[Stored dataset items]
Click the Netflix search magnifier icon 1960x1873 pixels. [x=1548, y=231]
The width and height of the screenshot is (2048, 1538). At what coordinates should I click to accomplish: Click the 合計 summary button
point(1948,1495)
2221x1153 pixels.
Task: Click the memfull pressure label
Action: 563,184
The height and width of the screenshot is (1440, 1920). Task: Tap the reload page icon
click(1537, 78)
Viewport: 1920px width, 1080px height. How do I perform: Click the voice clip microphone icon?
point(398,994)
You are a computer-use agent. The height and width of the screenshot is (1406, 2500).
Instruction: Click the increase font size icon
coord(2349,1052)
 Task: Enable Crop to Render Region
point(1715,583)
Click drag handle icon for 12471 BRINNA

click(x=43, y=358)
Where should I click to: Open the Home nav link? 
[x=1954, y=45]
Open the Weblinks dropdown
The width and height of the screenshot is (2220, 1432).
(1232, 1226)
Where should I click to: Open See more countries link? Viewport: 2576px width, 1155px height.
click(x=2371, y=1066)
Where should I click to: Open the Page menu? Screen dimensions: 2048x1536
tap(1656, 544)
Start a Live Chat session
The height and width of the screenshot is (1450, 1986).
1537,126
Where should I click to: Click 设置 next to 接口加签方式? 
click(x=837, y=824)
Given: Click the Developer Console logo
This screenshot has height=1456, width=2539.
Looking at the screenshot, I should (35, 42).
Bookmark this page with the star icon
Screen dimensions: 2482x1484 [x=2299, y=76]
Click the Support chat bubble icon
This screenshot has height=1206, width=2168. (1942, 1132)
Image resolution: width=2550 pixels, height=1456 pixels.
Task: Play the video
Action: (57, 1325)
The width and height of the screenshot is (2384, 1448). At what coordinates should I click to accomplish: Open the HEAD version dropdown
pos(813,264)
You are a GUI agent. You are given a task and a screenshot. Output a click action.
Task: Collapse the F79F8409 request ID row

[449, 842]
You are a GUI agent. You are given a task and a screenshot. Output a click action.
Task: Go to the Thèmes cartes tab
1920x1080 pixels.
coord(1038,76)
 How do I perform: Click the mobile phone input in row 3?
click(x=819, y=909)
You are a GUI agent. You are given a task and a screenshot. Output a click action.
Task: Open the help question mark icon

_Instructions for the task_: The expected response is every record, reproduced word for word.

_Exercise solution_:
Click the Netflix search magnifier icon 1960x1873 pixels. [x=1548, y=231]
The width and height of the screenshot is (2048, 1538). At what coordinates should I click to accomplish: Click the 合計 summary button
point(1948,1495)
2221x1153 pixels.
Task: Click the memfull pressure label
Action: 563,184
The height and width of the screenshot is (1440, 1920). Task: Tap the reload page icon
click(1537, 78)
Viewport: 1920px width, 1080px height. How do I perform: Click the voice clip microphone icon?
point(398,994)
You are a computer-use agent. The height and width of the screenshot is (1406, 2500).
Instruction: Click the increase font size icon
coord(2349,1052)
 Task: Enable Crop to Render Region
point(1715,583)
Click drag handle icon for 12471 BRINNA

click(x=43, y=358)
Where should I click to: Open the Home nav link? 
[x=1954, y=45]
Open the Weblinks dropdown
The width and height of the screenshot is (2220, 1432).
(1232, 1226)
Where should I click to: Open See more countries link? Viewport: 2576px width, 1155px height.
click(x=2371, y=1066)
Where should I click to: Open the Page menu? Screen dimensions: 2048x1536
tap(1656, 544)
Start a Live Chat session
The height and width of the screenshot is (1450, 1986).
1537,126
Where should I click to: Click 设置 next to 接口加签方式? 
click(x=837, y=824)
Given: Click the Developer Console logo
This screenshot has height=1456, width=2539.
Looking at the screenshot, I should (35, 42).
Bookmark this page with the star icon
Screen dimensions: 2482x1484 [x=2299, y=76]
Click the Support chat bubble icon
This screenshot has height=1206, width=2168. (1942, 1132)
Image resolution: width=2550 pixels, height=1456 pixels.
Task: Play the video
Action: (57, 1325)
The width and height of the screenshot is (2384, 1448). At what coordinates should I click to accomplish: Open the HEAD version dropdown
pos(813,264)
You are a GUI agent. You are given a task and a screenshot. Output a click action.
Task: Collapse the F79F8409 request ID row

[449, 842]
You are a GUI agent. You are given a task and a screenshot. Output a click action.
Task: Go to the Thèmes cartes tab
1920x1080 pixels.
coord(1038,76)
 How do I perform: Click the mobile phone input in row 3?
click(x=819, y=909)
You are a GUI agent. You are given a task and a screenshot. Output a click action.
Task: Open the help question mark icon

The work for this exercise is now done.